§ **The task**: Only the lines from the line that contains "Given: Reload the" through the final line of the entries below belong in your answer, copied exactly and without pictures.

(Beginning of Information shown)

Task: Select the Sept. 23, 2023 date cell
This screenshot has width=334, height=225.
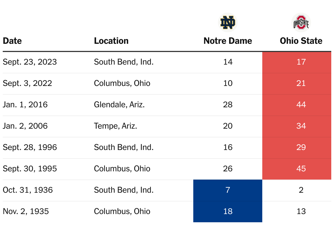Action: tap(30, 62)
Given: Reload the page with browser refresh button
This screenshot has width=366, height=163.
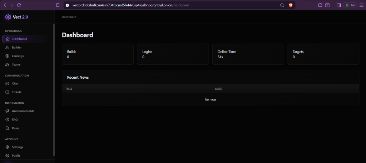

(End of Information shown)

§ **Response to this exercise**:
Given: Reload the page with browser refresh button
This screenshot has width=366, height=163.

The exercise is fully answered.